Instructions for the task: Below are some records; copy them word for word and drop the pictures.

══════════════════════════════

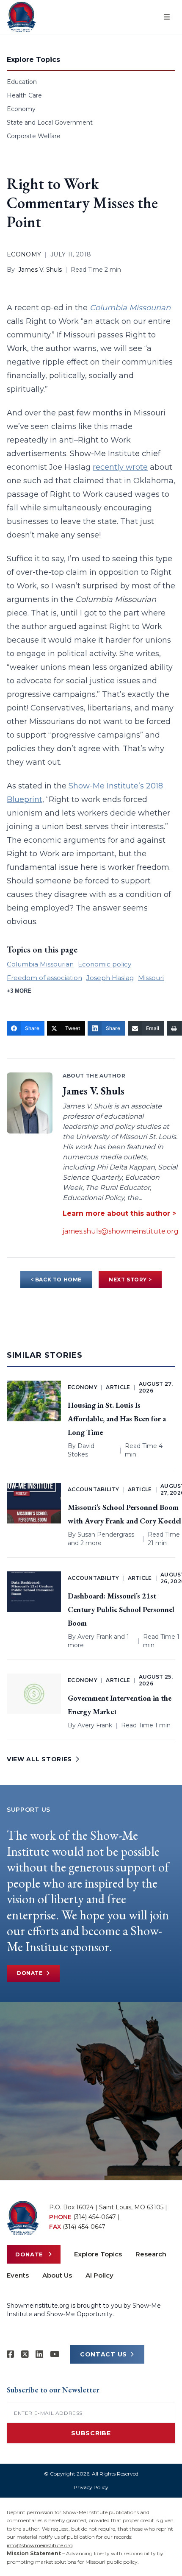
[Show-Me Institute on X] (25, 2354)
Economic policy (104, 964)
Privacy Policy (91, 2487)
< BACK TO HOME (56, 1279)
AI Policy (99, 2275)
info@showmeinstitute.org (40, 2545)
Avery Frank (94, 1636)
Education (22, 82)
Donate (30, 1973)
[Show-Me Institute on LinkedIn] (39, 2354)
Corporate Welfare (34, 136)
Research (150, 2254)
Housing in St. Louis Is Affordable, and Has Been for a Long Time (117, 1418)
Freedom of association (44, 978)
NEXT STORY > (130, 1279)
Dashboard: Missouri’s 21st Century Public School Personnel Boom (121, 1609)
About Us (57, 2275)
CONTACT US (103, 2354)
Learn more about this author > (119, 1213)
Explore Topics (98, 2254)
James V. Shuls (40, 269)
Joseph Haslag (110, 978)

══════════════════════════════

Solution below:
[Show-Me Institute on X] (25, 2354)
Economic policy (104, 964)
Privacy Policy (91, 2487)
< BACK TO HOME (56, 1279)
AI Policy (99, 2275)
info@showmeinstitute.org (40, 2545)
Avery Frank (94, 1636)
Education (22, 82)
Donate (30, 1973)
[Show-Me Institute on LinkedIn] (39, 2354)
Corporate Welfare (34, 136)
Research (150, 2254)
Housing in St. Louis Is Affordable, and Has Been for a Long Time (117, 1418)
Freedom of association (44, 978)
NEXT STORY > (130, 1279)
Dashboard: Missouri’s 21st Century Public School Personnel Boom (121, 1609)
About Us (57, 2275)
CONTACT US (103, 2354)
Learn more about this author > (119, 1213)
Explore Topics (98, 2254)
James V. Shuls (40, 269)
Joseph Haslag (110, 978)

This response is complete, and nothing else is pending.